[Opening Data in this exercise section]

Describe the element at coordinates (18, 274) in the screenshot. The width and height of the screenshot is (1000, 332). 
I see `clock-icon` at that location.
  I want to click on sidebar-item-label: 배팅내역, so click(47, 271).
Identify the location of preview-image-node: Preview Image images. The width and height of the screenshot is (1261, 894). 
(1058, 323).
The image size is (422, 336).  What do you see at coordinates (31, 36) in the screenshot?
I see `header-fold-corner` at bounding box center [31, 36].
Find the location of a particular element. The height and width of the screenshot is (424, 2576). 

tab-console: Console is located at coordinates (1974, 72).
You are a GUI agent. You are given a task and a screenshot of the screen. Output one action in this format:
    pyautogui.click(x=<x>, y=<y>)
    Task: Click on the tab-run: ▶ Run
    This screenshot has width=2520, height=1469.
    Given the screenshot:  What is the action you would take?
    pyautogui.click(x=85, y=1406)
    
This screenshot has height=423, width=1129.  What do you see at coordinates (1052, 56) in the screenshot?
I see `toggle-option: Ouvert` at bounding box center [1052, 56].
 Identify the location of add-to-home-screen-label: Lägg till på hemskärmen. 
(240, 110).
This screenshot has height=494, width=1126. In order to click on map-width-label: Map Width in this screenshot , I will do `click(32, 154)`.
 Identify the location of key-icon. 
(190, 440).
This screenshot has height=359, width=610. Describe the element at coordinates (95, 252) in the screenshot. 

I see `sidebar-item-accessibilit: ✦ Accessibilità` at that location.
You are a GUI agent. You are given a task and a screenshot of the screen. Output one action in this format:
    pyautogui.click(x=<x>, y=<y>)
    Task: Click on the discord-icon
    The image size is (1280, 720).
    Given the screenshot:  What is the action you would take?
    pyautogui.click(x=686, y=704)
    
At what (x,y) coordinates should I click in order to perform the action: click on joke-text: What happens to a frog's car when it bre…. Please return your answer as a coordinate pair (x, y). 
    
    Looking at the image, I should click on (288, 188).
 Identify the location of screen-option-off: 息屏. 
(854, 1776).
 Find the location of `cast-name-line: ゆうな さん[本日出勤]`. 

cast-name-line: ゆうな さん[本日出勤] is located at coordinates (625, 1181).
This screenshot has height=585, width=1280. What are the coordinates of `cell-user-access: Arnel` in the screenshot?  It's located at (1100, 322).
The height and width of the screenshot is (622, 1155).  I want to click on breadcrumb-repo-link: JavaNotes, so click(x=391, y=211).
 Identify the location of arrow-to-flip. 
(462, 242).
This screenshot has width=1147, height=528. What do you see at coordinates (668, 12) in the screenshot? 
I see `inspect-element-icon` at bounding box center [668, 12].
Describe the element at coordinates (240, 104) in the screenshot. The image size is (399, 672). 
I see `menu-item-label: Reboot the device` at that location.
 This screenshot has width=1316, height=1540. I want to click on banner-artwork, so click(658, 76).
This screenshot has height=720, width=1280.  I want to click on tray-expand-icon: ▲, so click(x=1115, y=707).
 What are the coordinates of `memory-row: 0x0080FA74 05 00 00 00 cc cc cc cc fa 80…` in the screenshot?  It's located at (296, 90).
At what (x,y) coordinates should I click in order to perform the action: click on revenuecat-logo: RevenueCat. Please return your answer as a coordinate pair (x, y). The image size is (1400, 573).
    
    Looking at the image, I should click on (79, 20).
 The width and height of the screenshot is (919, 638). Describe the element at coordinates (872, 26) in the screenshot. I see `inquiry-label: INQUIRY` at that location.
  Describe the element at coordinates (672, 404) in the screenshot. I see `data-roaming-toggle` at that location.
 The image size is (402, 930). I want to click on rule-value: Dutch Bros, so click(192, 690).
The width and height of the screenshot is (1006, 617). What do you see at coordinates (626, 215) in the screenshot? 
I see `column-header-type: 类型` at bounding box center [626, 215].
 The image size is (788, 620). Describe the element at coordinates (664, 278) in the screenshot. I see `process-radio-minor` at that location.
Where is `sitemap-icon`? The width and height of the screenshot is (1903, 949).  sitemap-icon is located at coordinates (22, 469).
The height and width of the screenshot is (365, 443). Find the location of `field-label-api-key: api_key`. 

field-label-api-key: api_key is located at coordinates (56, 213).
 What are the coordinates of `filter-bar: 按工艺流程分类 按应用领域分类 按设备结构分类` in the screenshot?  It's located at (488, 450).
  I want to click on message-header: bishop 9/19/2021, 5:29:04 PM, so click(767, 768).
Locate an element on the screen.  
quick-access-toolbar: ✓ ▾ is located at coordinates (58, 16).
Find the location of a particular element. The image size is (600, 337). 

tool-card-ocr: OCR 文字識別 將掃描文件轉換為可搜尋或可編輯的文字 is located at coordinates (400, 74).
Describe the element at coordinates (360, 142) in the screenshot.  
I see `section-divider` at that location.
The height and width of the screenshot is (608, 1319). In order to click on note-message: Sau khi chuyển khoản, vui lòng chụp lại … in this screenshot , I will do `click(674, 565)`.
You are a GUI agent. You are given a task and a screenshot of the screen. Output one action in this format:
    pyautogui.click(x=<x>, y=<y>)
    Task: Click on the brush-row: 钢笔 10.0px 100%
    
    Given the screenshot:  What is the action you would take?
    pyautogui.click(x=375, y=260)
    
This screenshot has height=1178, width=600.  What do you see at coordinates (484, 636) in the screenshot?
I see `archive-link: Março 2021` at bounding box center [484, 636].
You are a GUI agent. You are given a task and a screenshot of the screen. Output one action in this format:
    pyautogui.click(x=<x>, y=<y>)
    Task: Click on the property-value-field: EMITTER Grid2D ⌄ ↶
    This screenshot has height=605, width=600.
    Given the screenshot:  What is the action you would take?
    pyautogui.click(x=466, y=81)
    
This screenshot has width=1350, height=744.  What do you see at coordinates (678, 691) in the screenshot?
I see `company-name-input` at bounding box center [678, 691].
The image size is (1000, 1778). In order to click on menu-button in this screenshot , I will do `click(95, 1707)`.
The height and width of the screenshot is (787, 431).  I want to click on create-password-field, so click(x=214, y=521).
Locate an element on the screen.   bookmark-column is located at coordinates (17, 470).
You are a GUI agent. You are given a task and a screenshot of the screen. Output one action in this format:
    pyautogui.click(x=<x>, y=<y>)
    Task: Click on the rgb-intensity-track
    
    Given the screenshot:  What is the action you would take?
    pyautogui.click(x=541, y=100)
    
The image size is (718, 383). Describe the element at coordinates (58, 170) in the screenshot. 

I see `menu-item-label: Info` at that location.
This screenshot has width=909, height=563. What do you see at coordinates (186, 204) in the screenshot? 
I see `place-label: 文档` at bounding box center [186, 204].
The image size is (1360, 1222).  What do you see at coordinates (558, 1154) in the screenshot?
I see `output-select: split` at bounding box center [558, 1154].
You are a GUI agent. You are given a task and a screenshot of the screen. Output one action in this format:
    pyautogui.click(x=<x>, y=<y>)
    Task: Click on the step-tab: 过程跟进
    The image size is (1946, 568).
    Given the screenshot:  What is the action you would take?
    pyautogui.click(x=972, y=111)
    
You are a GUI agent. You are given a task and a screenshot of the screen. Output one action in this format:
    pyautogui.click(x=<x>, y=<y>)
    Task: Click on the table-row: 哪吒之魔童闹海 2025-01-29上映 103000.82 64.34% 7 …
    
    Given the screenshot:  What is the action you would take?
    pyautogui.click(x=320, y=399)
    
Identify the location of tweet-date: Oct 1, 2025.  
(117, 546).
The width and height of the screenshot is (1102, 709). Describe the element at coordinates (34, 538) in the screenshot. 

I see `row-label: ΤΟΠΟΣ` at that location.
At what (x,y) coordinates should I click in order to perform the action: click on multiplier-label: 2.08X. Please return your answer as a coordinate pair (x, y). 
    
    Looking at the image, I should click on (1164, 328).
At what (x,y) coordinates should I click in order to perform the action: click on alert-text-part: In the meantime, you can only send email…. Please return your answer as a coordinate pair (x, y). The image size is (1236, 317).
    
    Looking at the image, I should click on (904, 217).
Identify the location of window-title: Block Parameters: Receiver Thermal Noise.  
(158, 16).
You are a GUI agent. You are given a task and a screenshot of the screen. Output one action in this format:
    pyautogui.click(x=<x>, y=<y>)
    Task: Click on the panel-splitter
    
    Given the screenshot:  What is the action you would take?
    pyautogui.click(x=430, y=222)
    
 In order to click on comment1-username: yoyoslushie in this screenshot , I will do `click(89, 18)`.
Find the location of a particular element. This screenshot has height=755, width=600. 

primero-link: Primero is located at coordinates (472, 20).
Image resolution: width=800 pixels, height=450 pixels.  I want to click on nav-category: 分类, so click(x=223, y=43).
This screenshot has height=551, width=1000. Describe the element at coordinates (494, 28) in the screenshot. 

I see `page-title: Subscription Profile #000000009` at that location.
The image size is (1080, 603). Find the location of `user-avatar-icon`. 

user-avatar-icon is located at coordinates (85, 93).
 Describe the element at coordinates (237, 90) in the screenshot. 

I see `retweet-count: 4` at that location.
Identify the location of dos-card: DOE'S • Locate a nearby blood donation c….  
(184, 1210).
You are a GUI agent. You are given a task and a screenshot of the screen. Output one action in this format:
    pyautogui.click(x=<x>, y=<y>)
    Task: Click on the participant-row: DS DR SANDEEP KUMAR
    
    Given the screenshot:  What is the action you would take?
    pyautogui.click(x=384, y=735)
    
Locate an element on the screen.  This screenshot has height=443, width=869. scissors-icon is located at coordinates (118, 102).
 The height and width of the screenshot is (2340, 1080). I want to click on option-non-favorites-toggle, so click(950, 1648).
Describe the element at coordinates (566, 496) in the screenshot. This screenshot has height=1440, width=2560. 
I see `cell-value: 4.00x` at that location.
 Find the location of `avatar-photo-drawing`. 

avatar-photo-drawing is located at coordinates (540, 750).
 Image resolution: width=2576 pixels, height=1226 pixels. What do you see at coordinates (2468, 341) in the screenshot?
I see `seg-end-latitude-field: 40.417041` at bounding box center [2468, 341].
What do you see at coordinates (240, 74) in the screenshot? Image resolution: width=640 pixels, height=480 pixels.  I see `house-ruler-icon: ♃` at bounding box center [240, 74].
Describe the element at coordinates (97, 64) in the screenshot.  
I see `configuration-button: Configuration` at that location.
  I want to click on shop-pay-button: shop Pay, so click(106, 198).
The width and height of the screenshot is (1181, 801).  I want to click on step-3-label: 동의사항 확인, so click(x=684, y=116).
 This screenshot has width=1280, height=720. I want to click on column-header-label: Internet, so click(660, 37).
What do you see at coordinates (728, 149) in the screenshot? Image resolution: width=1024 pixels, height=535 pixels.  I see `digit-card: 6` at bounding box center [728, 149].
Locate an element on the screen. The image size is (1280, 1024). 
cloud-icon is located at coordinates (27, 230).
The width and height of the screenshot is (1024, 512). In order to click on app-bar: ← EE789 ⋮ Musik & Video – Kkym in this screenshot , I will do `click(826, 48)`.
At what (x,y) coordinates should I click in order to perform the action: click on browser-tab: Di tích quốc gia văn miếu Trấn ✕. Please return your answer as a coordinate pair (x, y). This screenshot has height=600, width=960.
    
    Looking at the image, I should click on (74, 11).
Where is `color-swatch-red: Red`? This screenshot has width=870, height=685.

[Closing Data in this exercise section]

** Exercise **
Please render everything in the listing above, from the line containing "This screenshot has width=909, height=563." down to the line containing "primero-link: Primero is", both included, as a JSON list of strings with one string per line and blank lines left out.

** Exercise solution **
[
  "This screenshot has width=909, height=563. What do you see at coordinates (186, 204) in the screenshot? ",
  "I see `place-label: 文档` at bounding box center [186, 204].",
  "The image size is (1360, 1222).  What do you see at coordinates (558, 1154) in the screenshot?",
  "I see `output-select: split` at bounding box center [558, 1154].",
  "You are a GUI agent. You are given a task and a screenshot of the screen. Output one action in this format:",
  "    pyautogui.click(x=<x>, y=<y>)",
  "    Task: Click on the step-tab: 过程跟进",
  "    The image size is (1946, 568).",
  "    Given the screenshot:  What is the action you would take?",
  "    pyautogui.click(x=972, y=111)",
  "You are a GUI agent. You are given a task and a screenshot of the screen. Output one action in this format:",
  "    pyautogui.click(x=<x>, y=<y>)",
  "    Task: Click on the table-row: 哪吒之魔童闹海 2025-01-29上映 103000.82 64.34% 7 …",
  "    Given the screenshot:  What is the action you would take?",
  "    pyautogui.click(x=320, y=399)",
  "Identify the location of tweet-date: Oct 1, 2025.  ",
  "(117, 546).",
  "The width and height of the screenshot is (1102, 709). Describe the element at coordinates (34, 538) in the screenshot. ",
  "I see `row-label: ΤΟΠΟΣ` at that location.",
  "At what (x,y) coordinates should I click in order to perform the action: click on multiplier-label: 2.08X. Please return your answer as a coordinate pair (x, y). ",
  "    Looking at the image, I should click on (1164, 328).",
  "At what (x,y) coordinates should I click in order to perform the action: click on alert-text-part: In the meantime, you can only send email…. Please return your answer as a coordinate pair (x, y). The image size is (1236, 317).",
  "    Looking at the image, I should click on (904, 217).",
  "Identify the location of window-title: Block Parameters: Receiver Thermal Noise.  ",
  "(158, 16).",
  "You are a GUI agent. You are given a task and a screenshot of the screen. Output one action in this format:",
  "    pyautogui.click(x=<x>, y=<y>)",
  "    Task: Click on the panel-splitter",
  "    Given the screenshot:  What is the action you would take?",
  "    pyautogui.click(x=430, y=222)",
  " In order to click on comment1-username: yoyoslushie in this screenshot , I will do `click(89, 18)`.",
  "Find the location of a particular element. This screenshot has height=755, width=600. ",
  "primero-link: Primero is located at coordinates (472, 20)."
]